The hapless Petroleum Exploration and Production Association known as PEPANZ chose this very moment to release its report on the effect of the Labour coalition’s major introductory policy which was to impose a sinking lid on oil and gas exploration and production.
PEPANZ pointed out now the many billions of dollars in income the nation would not have available to spend because of the cloture on oil and gas.
The report, a weighty affair, after one or two passing mentions sank like a stone in a forest lake -- and just as fast.
The Labour coalition describes things like debates, consultations and discussions as conversations and with precision it introduced on cue the one scheme designed to repackage and redirect the conversation away from the troubled topics of public housing and the hydrocarbons slapdown.
The diverting issue?
The family home.
Once the capital gains tax “working group” released its deliberations and once it was understood that the family home was exempt from any such tax the conversation about it became just that –a conversation.
Like an upscale dinner party the conversation in Auckland and Wellington’s leafier suburbs now segued into the wisdom or otherwise of excluding art collections from the mooted tax.
Only in the blogosphere was the slickly timed “conversation” evaluated for what it was and is which is a diversion away from the barely graspable reality.
This is that the university-isation of the job market and the resulting student loans indebtedness, coupled with officially encouraged high immigration, and the low wages due to globalisation mean that the family home, taxable or not for so many is an ephemera.
Move to the provinces then, the areas away from the universities and thus part of the nation’s productive backbone.
Taranaki for example?
Here the Petroleum Exploration & Production Association whose timing was as skewed as the governing coalition’s was precise buried its own message which was that the coalition’s own de-industrialisation of the nation’s most economically balanced province would perforce shrivel the job opportunities in an affordable housing region.
The capital gains tax working group and the scheduling of its deliberations deserves rather more than a footnote in any treatise of any scope at all in the proliferating field of political science.
The lesson is this and it deserves to be repeated.

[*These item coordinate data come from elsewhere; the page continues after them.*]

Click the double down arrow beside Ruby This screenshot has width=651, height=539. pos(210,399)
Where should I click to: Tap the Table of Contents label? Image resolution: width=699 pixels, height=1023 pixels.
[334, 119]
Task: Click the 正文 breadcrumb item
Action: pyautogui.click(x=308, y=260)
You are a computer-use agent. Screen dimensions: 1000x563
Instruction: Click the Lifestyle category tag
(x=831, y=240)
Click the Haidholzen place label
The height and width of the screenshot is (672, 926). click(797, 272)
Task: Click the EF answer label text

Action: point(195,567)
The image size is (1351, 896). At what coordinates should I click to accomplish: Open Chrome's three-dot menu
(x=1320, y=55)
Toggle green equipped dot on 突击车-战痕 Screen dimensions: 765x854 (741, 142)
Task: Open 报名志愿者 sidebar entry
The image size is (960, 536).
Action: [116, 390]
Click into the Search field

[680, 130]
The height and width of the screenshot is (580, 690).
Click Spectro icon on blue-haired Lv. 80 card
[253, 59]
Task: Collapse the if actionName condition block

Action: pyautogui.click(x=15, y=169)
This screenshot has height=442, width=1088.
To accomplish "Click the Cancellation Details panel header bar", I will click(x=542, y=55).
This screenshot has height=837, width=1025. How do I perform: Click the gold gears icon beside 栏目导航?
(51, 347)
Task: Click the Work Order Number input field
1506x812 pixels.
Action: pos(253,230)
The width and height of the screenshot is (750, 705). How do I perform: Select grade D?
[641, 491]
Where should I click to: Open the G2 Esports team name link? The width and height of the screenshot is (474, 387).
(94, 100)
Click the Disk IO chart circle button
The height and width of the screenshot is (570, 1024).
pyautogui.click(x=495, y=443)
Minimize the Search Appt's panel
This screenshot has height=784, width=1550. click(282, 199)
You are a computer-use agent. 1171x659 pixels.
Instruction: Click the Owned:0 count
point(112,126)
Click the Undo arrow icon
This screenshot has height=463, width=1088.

In politics timing is everything.
It is not what you do. It is when you do it.
The Labour government coalition leadership knew that the Opposition, which, like Labour governments had for so long danced around capital gains, kicked it down the road, would be wrong-footed.
It knew too that the mainstream would entangle itself in thickets of detail.
So the well-trodden policy plank now re-emerges and this time repackaged in a moral glitter wrap of equality and kindness.
As a conversation piece it now drowned out the babble from government critics about everything from tree-planting, to public housing, to resources development.
The coalition knew the futility of sinking into factual arguments such as the one about in spite of having capital gains taxes Spain and Ireland’s house prices spiked higher than New Zealand’s in the last bust.
So it keeps to broad uplands, the moral high ground which says “we care.”
As the oil and gas people, the Opposition, and the mainstream are now in the process of re discovering--- in politics simplicity always prevails over complexity.
Especially when it is presented in a framework of contemporary morality.